A pattern, not an exception

This incident is not an isolated oddity. Over the years Nigerian federal and state governments have frequently staged inaugurations of infrastructural projects prior to true readiness, sometimes to meet political calendars, sometimes to capture photo opportunities for visiting dignitaries.

The result is a steady erosion of public trust: citizens familiar with the Millennium City site remember rusting machinery and overgrown grounds from earlier aborted attempts to complete the hospital.

The public mood now is one of frustration and cynicism: people crave functioning healthcare, not plaques and place cards.

Naming fights and political credit

Another sore point is the hospital’s name.

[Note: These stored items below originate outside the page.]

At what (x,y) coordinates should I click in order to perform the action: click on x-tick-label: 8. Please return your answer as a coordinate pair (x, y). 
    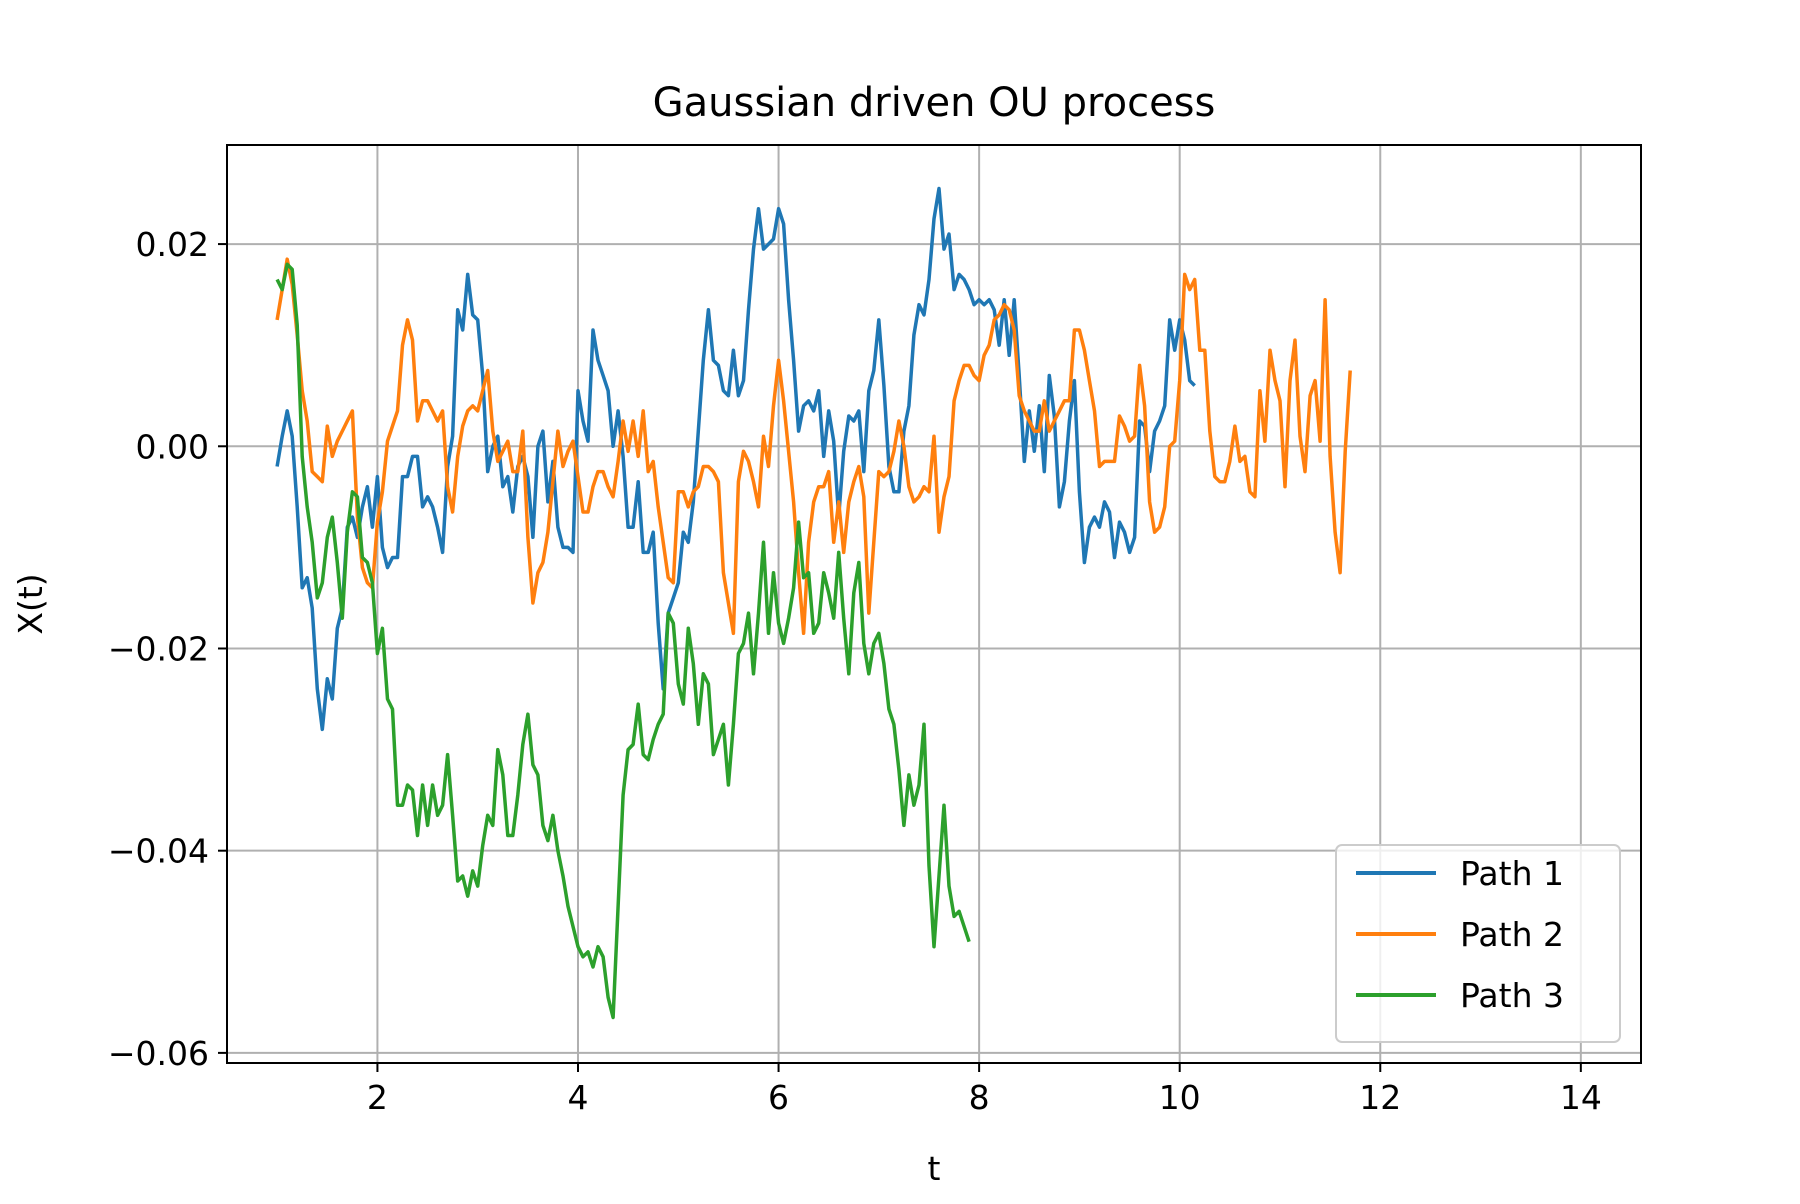
    Looking at the image, I should click on (980, 1098).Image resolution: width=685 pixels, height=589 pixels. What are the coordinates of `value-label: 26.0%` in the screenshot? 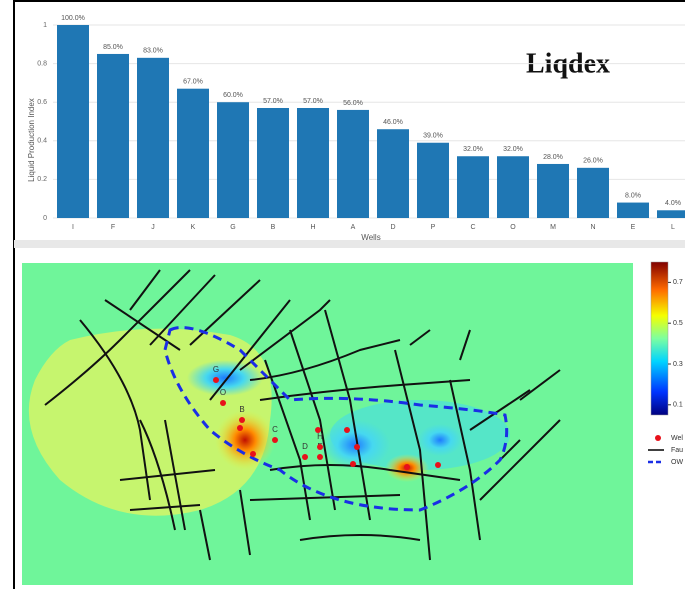 It's located at (593, 162).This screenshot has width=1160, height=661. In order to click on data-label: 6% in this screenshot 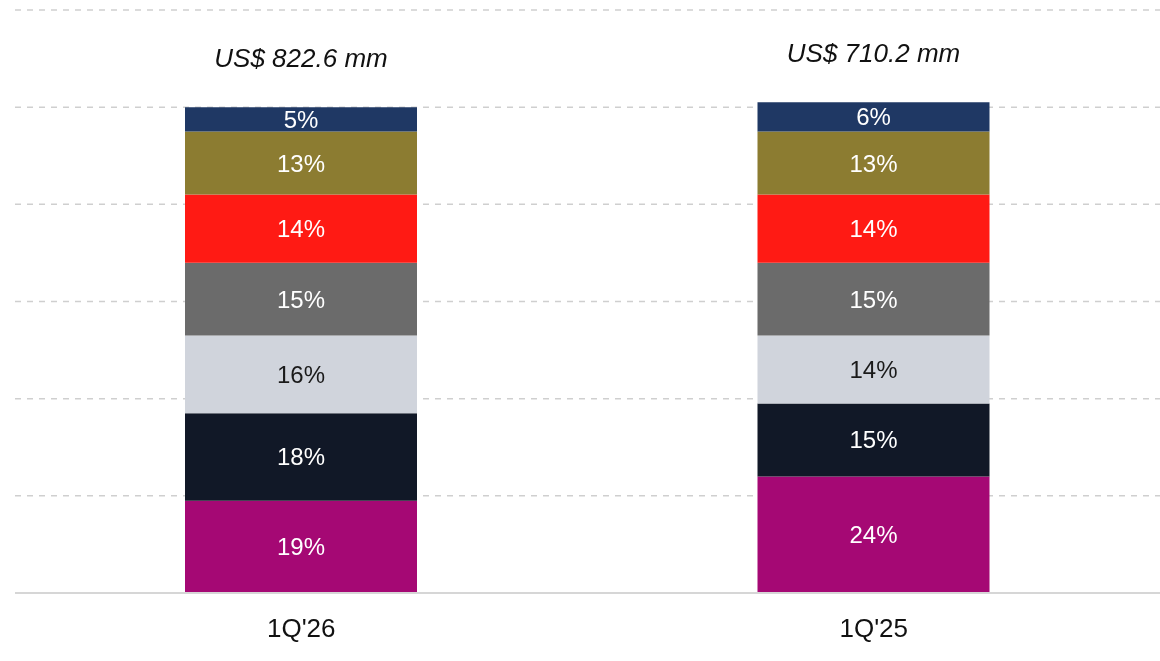, I will do `click(874, 117)`.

Residents and local opinion leaders have asked why the facility, which was a project they say began under Namadi Sambo and progressed under El-Rufai and others, was named after President Tinubu.

Governor Uba Sani’s decision to confer the president’s name on the hospital during the commissioning sparked complaints that historical credit is being rewritten for short-term political gain.

Sambo himself has been quoted as describing completion as a fulfilment of an earlier dream; to have that legacy overwritten without clear acknowledgment of the project’s multi-administration pedigree fuels local resentment.

What needs investigating — and who should answer

Several urgent lines of inquiry, include the following:

Operational readiness audit — obtain the hospital’s commissioning certificate and internal sign-offs; request inventories for equipment supposedly delivered (IMAGING, ICU, theatre, dialysis, oncology) and cross-check serial numbers and delivery receipts.

Staffing and budget trail — secure payroll records, staff postings and the state health budget tranches earmarked for running costs. Was there an approved recurrent budget for salaries, consumables and maintenance? If not, the facility cannot be run.

Procurement and contractor records — who supplied the temporary vehicles, marquees and generators that appeared during the visit? Were they leased, purchased, or supplied by a third party for the event? Where did they go?

Funding accountability — trace IDB or other international financing linked to the project; confirm conditions, equipment-purchase mandates and disbursement status. Past reporting indicates multi-million dollar loans were made available; the public deserves to know whether funds were expended on the site.

A civic demand: transparency now

Citizens of Kaduna, and Nigerians who follow public spending, are entitled to two things: truth and functionality. Photo-ops do not feed patients; plaques do not treat cancer.

If the hospital truly lacks staff and equipment, the governor’s office must publish a clear, itemised rectification plan with dates, budgets and named responsible officials.

If, alternatively, administrative formalities hinder opening, those hurdles should be removed immediately and documented publicly. Otherwise, the inauguration will go down as a cynical exercise that wasted scarce public attention and hope.

Conclusion: symbolism without service is a civic crime

The spectacle of dignitaries, speeches and ribbon-cutting can be a galvanising moment, but only if it precedes honest delivery. The collapse of that sequence turns a promising asset into a symbol of governmental theatre.

Kaduna’s people deserve better than theatrical inaugurations. They deserve functioning wards, treatment for sick children, accessible maternity care and, crucially, accountability.

This investigation will continue. Next steps will include formal information requests to the Kaduna State government, interviews with hospital contractors and attempts to obtain procurement and payroll records.

If the state will not account for this facility, citizens must insist that their tax-funded infrastructure be judged by results, not by cameras.